Aortic Dissection and Rupture in a Child
Bottom Line: The diagnosis of aortic dissection type B was established by CT imaging.He died prior to surgery due to aortic rupture.Here we present this rare case of aortic dissection type B with rupture, reported in an 11-year-old Korean child.
Affiliation: Department of Pediatric Cardiology, Kwandong University Myongji Hospital Cardiovascular Center, Goyang, Korea.

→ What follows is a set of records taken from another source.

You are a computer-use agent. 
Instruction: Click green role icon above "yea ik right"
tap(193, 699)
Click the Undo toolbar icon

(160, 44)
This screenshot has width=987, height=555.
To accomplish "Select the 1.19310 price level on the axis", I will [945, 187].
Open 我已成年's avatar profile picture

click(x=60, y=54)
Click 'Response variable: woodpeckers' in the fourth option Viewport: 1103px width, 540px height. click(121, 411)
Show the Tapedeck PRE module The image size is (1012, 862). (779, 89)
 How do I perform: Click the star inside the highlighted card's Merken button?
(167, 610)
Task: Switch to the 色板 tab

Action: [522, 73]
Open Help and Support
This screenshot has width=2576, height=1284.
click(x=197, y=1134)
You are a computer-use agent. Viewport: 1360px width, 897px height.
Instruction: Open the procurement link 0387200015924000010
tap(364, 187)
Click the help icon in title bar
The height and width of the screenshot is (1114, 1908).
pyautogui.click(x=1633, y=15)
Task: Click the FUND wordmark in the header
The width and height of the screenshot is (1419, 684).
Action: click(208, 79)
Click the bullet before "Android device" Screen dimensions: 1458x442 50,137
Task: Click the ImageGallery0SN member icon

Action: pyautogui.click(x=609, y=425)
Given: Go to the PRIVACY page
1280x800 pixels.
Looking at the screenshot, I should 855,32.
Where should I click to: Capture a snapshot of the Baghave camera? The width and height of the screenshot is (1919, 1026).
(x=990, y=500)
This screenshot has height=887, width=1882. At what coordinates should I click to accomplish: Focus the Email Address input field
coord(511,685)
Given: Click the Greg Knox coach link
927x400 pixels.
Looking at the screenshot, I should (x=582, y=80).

Abstract: After developing sudden severe chest pain, an 11-year-old boy presented to the emergency room with chest pain and palpitations and was unable to stand up. The sudden onset of chest pain was first reported while swimming at school about 30 minutes prior to presentation. Arterial blood pressure (BP) was 150/90 mmHg, heart rate was 120/minute, and the chest pain was combined with shortness of breath and diaphoresis. During the evaluation in the emergency room, the chest pain worsened and abdominal pain developed. An aortic dissection was suspected and a chest and abdomen CT was obtained. The diagnosis of aortic dissection type B was established by CT imaging. The patient went to surgery immediately with BP control. He died prior to surgery due to aortic rupture. Here we present this rare case of aortic dissection type B with rupture, reported in an 11-year-old Korean child.